An objection filed by the IRS with the U.S. Bankruptcy Court is "not expected to derail the sale of the Dallas Stars to Vancouver businessman Tom Gaglardi." Sources Thursday said that the objection was filed "because the IRS wants to be consistent with its actions in an earlier bankruptcy case involving" the MLB Rangers. Both the Rangers and the Stars "were owned by Tom Hicks through his company Hicks Sports Group and both wound up in bankruptcy court with a total debt" of $500M. The Dow Jones Daily Bankruptcy Review reported that the IRS is asking that the court "reject the sale plan because there is no provision for its rights, which includes full payment on any tax claims." However, the sources said that this "does not present a problem because little money is involved and it will be worked out by lawyers for the NHL and the Stars’ creditors" (, 10/27).

NEW RIGHT-HAND MAN: The Raptors Thursday morning introduced Ed Stefanski as their new Exec VP/Basketball Operations at a news conference at Air Canada Centre. In Toronto, Robert MacLeod noted Stefanski will report to the club's President & GM Bryan Colangelo and "will be considered Colangelo's right-hand man." Colangelo said that "unless he is run over by a beer truck, he's not planning on leaving the organization anytime soon." If and when that time comes, Colangelo "believes Stefanski has the capabilities to step in and run the team" (GLOBE & MAIL, 10/28).

SPEAKING TO THE FANS: The GUARDIAN's Amy Lawrence notes EPL club Arsenal Owner Stan Kroenke for the first time "felt willing and able" to speak to shareholders directly at an annual meeting. It has taken "more than four years, during which he was connected to the club first as a business partner, then investor, now majority shareholder, for him to actually introduce himself to the masses." A five-minute speech "did not give much away." Lawrence wrote, "The gist was more or less this: Here I am. I don’t mind saying a few words seeing as you obviously wanted the gesture. I like what this club stands for. I am happy to be here. And I am not going anywhere in a hurry" (, 10/27).

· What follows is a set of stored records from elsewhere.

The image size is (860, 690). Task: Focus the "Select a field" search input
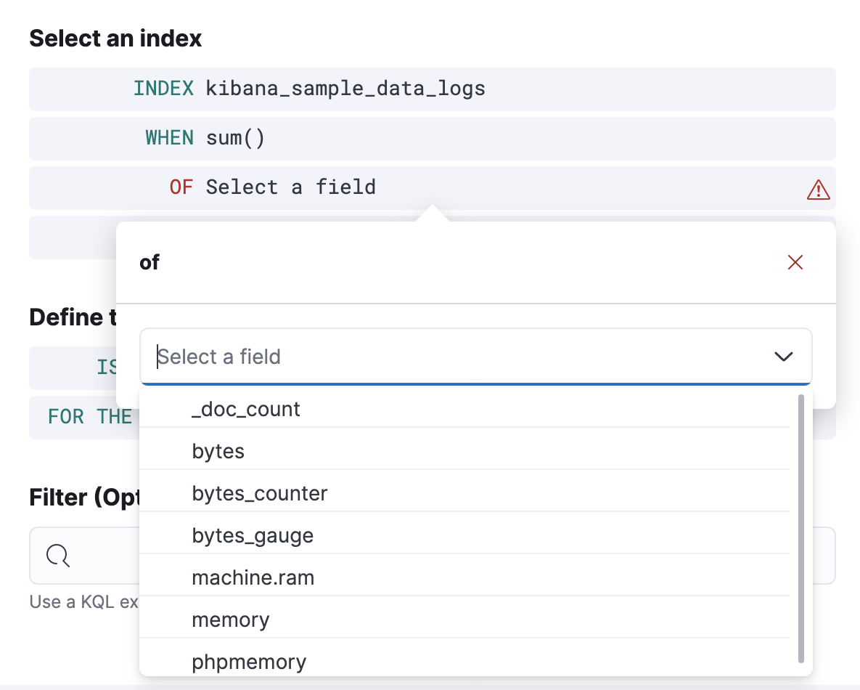point(450,357)
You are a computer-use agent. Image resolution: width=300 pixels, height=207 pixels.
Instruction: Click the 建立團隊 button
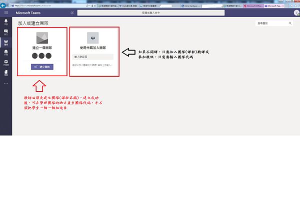[42, 66]
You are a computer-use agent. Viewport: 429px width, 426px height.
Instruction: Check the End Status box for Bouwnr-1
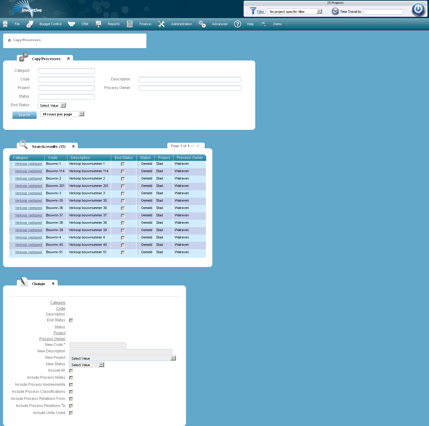(x=123, y=164)
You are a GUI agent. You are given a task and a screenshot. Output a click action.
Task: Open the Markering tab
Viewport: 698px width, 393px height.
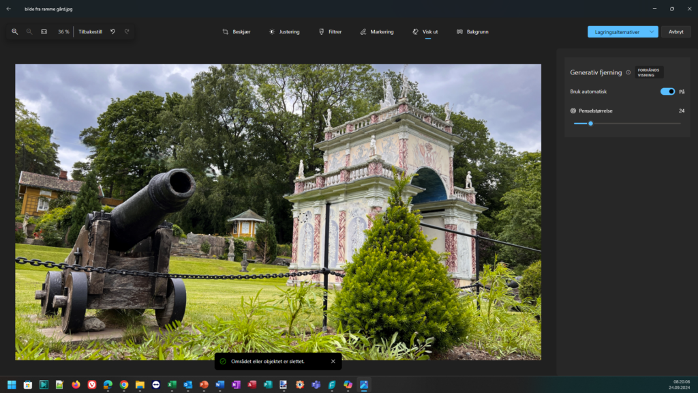tap(377, 31)
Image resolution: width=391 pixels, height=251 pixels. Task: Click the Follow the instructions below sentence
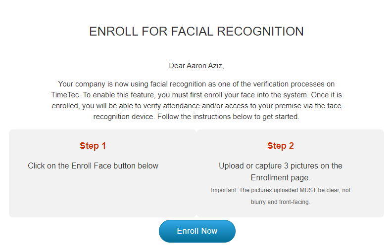[x=228, y=117]
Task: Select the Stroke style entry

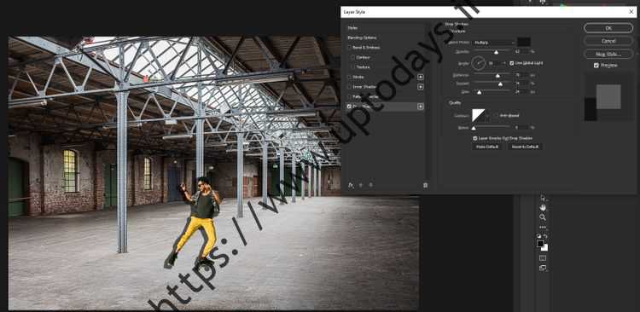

WORKING TO END BLACKOUTS: In Cincinnati, John Kiesewetter notes Bengals fan Scott Sander and his friends "started, a website soliciting support from businesses and fans to fill Paul Brown Stadium so home games can air on TV." In 10 days, 647 people "had visited the site." The goal is to "bring together a group of individuals, sports bar owners and corporate sponsors ... (to) purchase Bengal tickets to help achieve a sold-out home game and lift NFL blackouts in the Cincinnati viewing area." So far, the site is "only collecting contact information" (CINCINNATI ENQUIRER, 10/28).